Microsoft Turns Copilot Into a Multi-Model Research Assistant With Smarter Critique
Microsoft has rolled out a major upgrade to its Copilot research assistant, aiming to make AI responses more dependable by using more than one model at a time. The change is designed to improve output quality, reduce mistakes, and speed up how users build research and reports—an area where many people still worry about AI hallucinations and inconsistent results.
The update centres on a new capability inside Copilot’s “Researcher” agent, which Microsoft is positioning as a more reliable partner for everyday work. Instead of leaning on a single AI engine for each response, Copilot will now coordinate multiple models for the same task.
Microsoft Copilot research now “critiques” across models
Dubbed “Critique”, the feature lets Copilot’s Researcher pull responses from both OpenAI’s GPT and Anthropic’s Claude. In practice, GPT will be used to generate a first draft or raw answer. Then, Claude steps in to evaluate that output—checking it for accuracy, clarity, and overall quality—before the user sees the final result.
Microsoft says this workflow is not just about getting different versions of the same answer. It is about combining strengths: GPT for drafting and Claude for review. That matters because users often don’t just want fast responses—they want information they can trust, particularly when they’re researching complex topics or preparing documents for work.
Nicole Herskowitz, corporate vice president of Microsoft 365 and Copilot, described the multi-vendor approach as especially valuable. She said having access to different models from different providers is attractive, but Microsoft’s key goal is going further—so customers actually benefit from models working together rather than switching between them manually.
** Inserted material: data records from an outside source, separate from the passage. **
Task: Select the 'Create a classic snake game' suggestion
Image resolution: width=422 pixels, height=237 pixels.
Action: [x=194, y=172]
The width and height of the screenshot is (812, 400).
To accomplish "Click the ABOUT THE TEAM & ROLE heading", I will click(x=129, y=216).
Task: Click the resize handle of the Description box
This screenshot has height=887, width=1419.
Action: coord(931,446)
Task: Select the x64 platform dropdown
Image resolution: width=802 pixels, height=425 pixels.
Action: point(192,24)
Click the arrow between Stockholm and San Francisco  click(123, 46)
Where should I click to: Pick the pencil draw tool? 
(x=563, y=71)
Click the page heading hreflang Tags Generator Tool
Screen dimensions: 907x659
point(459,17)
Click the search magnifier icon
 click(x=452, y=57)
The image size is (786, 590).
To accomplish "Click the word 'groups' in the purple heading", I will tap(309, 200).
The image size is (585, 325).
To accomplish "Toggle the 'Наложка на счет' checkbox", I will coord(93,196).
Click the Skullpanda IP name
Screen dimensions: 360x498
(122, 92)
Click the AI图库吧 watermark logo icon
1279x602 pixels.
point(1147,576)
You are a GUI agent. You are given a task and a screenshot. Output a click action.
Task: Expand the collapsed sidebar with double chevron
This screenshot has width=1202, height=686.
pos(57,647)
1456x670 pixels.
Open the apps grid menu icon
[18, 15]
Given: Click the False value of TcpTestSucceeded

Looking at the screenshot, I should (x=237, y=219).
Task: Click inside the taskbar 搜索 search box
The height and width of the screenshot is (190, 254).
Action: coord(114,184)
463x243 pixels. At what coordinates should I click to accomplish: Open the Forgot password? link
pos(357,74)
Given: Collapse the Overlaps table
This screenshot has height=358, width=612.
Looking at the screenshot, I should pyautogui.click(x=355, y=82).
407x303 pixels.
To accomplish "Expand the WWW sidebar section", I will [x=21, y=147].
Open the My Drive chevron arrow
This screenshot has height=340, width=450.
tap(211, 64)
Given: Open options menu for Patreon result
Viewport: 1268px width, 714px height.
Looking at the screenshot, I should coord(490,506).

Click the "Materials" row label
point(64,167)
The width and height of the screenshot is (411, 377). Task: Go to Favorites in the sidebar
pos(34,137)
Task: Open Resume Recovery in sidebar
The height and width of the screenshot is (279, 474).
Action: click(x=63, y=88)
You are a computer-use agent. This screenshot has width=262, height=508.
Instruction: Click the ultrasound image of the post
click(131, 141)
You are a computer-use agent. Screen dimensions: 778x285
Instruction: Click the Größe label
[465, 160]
Herskowitz also tied the upgrade to practical outcomes for users. Microsoft expects the multi-model method to help move workflows faster, improve output reliability, and better manage AI hallucinations. Hallucinations—when a system confidently produces incorrect or fabricated information—are still a core concern for businesses and professionals trying to use AI responsibly.
Another important piece is that Microsoft plans to make the process more interactive over time. The company said it expects the workflow to become bi-directional in the future. That would mean GPT could also review Claude’s drafts, creating a back-and-forth checking loop rather than a one-way “draft then review” process.
So, the pitch is clear: fewer unverified answers, less rework for users, and a research assistant that behaves more like a team of specialists than a single chatbot.
In addition to Critique, Microsoft is pushing another update meant for transparency and user control—features the company knows matter as more organisations evaluate AI tools for productivity and governance.
“Council” lets users compare AI responses side-by-side
Microsoft is also introducing “Council”, a feature that allows users to compare responses from different AI models side-by-side. Rather than hiding model differences behind a single final answer, Council is meant to make it easier for users to judge which response is stronger, more accurate, or better suited to their needs.
This move aligns with how many teams are currently rolling out AI internally. Professionals want to see how the system arrived at its output, and they want an easy way to compare alternatives—especially when the stakes are higher, such as policy writing, customer-facing drafts, or competitive research.
The upgrades arrive as Microsoft expands availability of its agentic AI tools. The company is making more of its Copilot Cowork functionality available through its “Frontier” programme, which gives members earlier access to experimental or newly released Copilot features.
Copilot Cowork itself builds on a viral concept in the AI world: autonomous or semi-autonomous AI agents that can take action across tasks. Microsoft launched Cowork earlier this month in testing mode, tying it to Anthropic’s Claude Cowork and reflecting growing demand for AI systems that do more than chat—they help drive work forward.
The timing also underscores the competitive pressure Microsoft faces. Tech giants and AI platforms are racing to improve assistants, with Google’s Gemini and other autonomous agent tools increasingly competing for attention. As companies look for AI that can genuinely assist with tasks, Microsoft is clearly trying to differentiate its Copilot experience with multi-model workflows and agent-like behaviour.
Meanwhile, Microsoft’s market performance is sending mixed signals. Shares rose by about 1% on Monday, but the stock remains on track for its weakest quarter since the 2008 global financial crisis. That decline—roughly 25%—reflects investor concerns that AI excitement is cooling even as major firms keep announcing new tools.
Even so, Microsoft’s strategy is consistent: keep improving Copilot in ways that are visible to users. Multi-model generation, model-to-model review, and easier comparison tools like Council all point to one message—Copilot should feel more accurate, more helpful, and less risky to depend on.
Microsoft’s latest Copilot upgrades suggest the next phase of assistant AI is less about producing one perfect answer and more about combining different models to validate and refine outputs—a shift that could make AI research tools far more practical for everyday work, especially in environments where reliability matters.